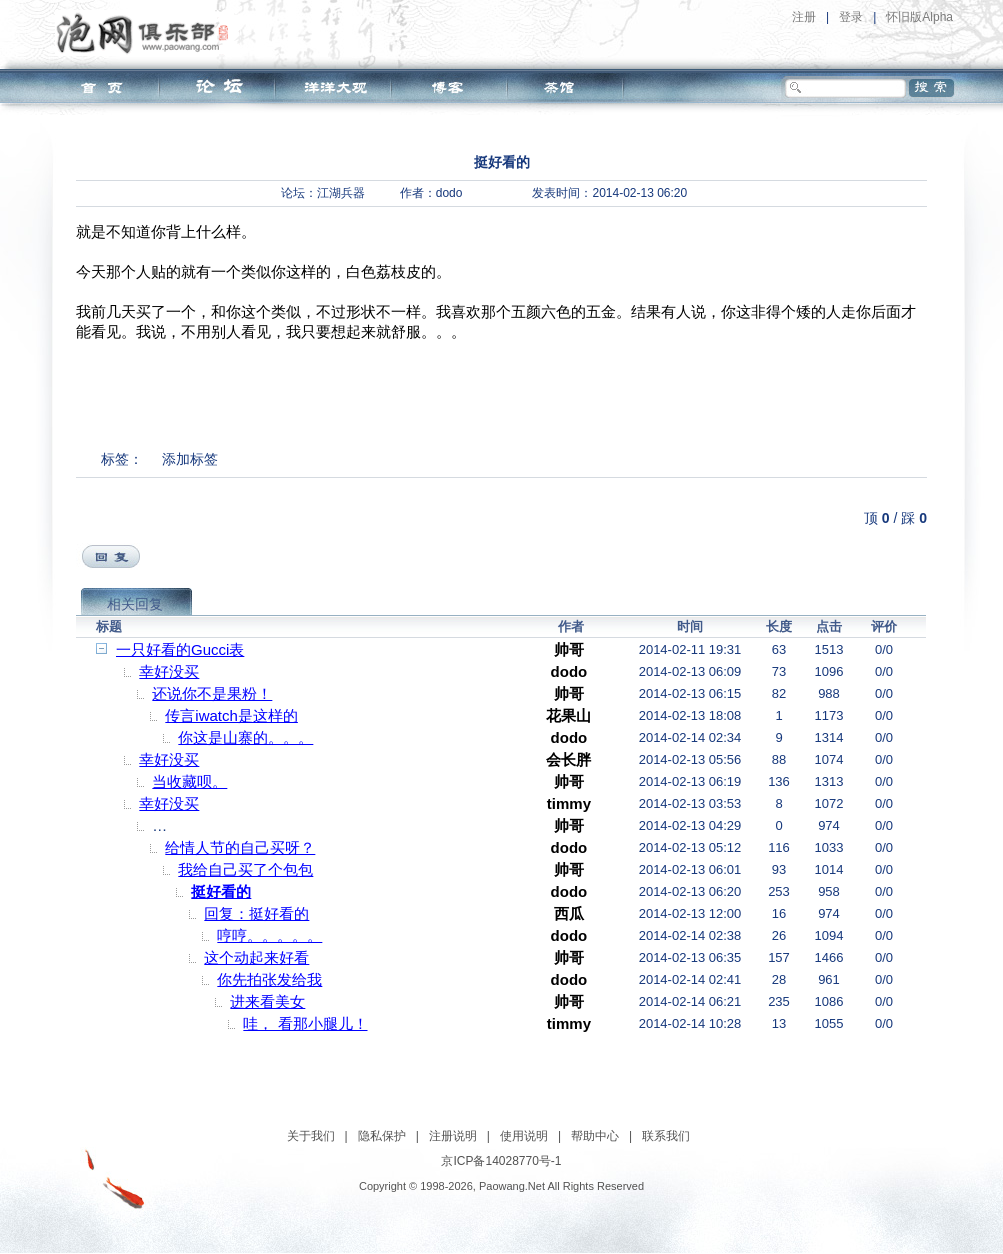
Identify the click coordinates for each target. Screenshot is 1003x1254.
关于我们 (311, 1136)
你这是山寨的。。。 (245, 737)
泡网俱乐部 (147, 33)
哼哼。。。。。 (269, 935)
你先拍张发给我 (269, 979)
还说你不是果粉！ (212, 693)
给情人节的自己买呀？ (240, 847)
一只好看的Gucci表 (180, 649)
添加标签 (190, 459)
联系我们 (666, 1136)
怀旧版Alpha (919, 17)
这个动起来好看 (256, 957)
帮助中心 (595, 1136)
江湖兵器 (341, 193)
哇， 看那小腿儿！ (305, 1023)
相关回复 (135, 604)
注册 (804, 17)
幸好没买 (169, 671)
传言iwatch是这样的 (231, 715)
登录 (851, 17)
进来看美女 (267, 1001)
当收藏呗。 (189, 781)
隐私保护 (382, 1136)
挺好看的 (221, 891)
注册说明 (453, 1136)
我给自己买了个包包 (245, 869)
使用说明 (524, 1136)
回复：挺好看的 (256, 913)
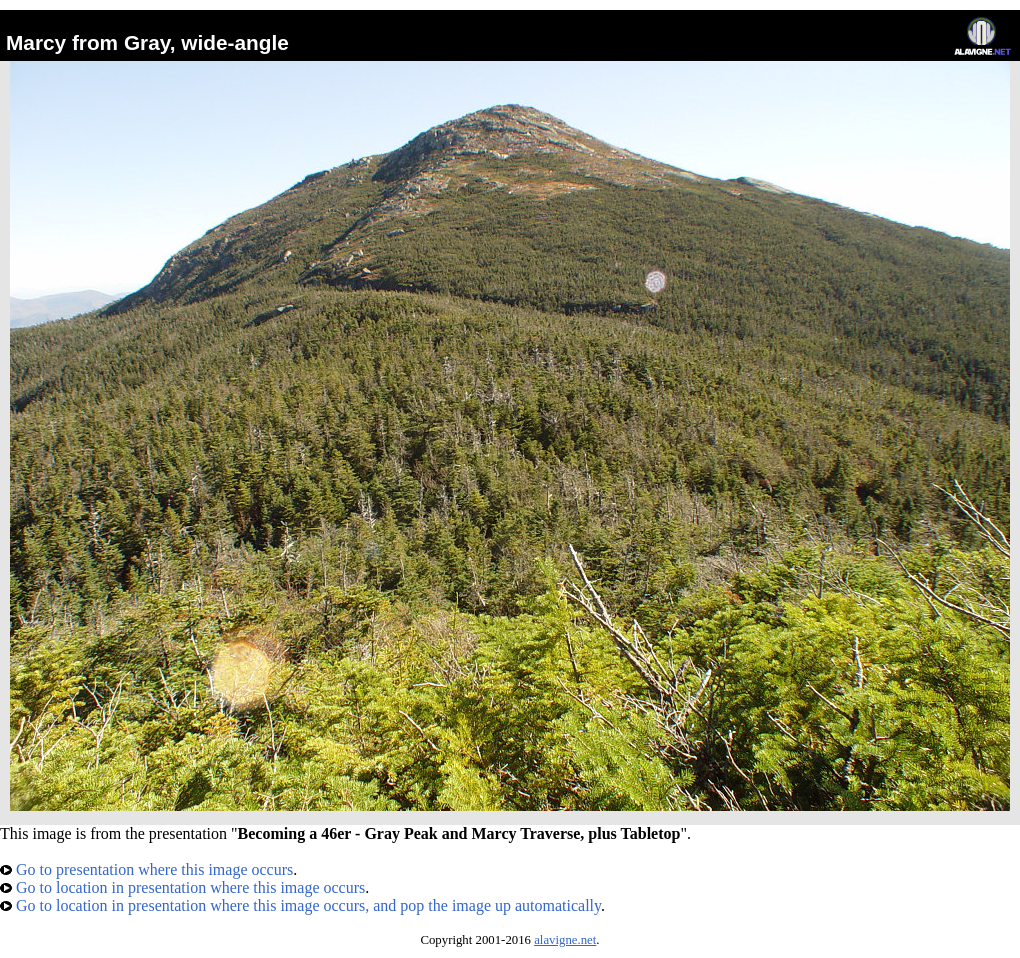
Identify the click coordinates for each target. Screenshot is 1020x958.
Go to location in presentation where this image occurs (182, 887)
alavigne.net (565, 940)
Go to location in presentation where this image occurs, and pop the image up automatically (300, 905)
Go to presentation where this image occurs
★ ★ ★ ★
TASK INSTRUCTIONS:
Turn all of the lines above into a numbered list, leaving out blank lines and the pictures.

EXERCISE ANSWER:
1. Identify the click coordinates for each target. Screenshot is 1003x1254.
2. 关于我们 (311, 1136)
3. 你这是山寨的。。。 (245, 737)
4. 泡网俱乐部 (147, 33)
5. 哼哼。。。。。 (269, 935)
6. 你先拍张发给我 (269, 979)
7. 还说你不是果粉！ (212, 693)
8. 给情人节的自己买呀？ (240, 847)
9. 一只好看的Gucci表 (180, 649)
10. 添加标签 (190, 459)
11. 联系我们 (666, 1136)
12. 怀旧版Alpha (919, 17)
13. 这个动起来好看 (256, 957)
14. 帮助中心 (595, 1136)
15. 江湖兵器 (341, 193)
16. 哇， 看那小腿儿！ (305, 1023)
17. 相关回复 (135, 604)
18. 注册 (804, 17)
19. 幸好没买 (169, 671)
20. 传言iwatch是这样的 (231, 715)
21. 登录 (851, 17)
22. 进来看美女 (267, 1001)
23. 当收藏呗。 (189, 781)
24. 隐私保护 (382, 1136)
25. 挺好看的 (221, 891)
26. 注册说明 (453, 1136)
27. 我给自己买了个包包 (245, 869)
28. 使用说明 (524, 1136)
29. 回复：挺好看的 (256, 913)
30. Identify the click coordinates for each target. Screenshot is 1020x958.
31. Go to location in presentation where this image occurs (182, 887)
32. alavigne.net (565, 940)
33. Go to location in presentation where this image occurs, and pop the image up automatically (300, 905)
34. Go to presentation where this image occurs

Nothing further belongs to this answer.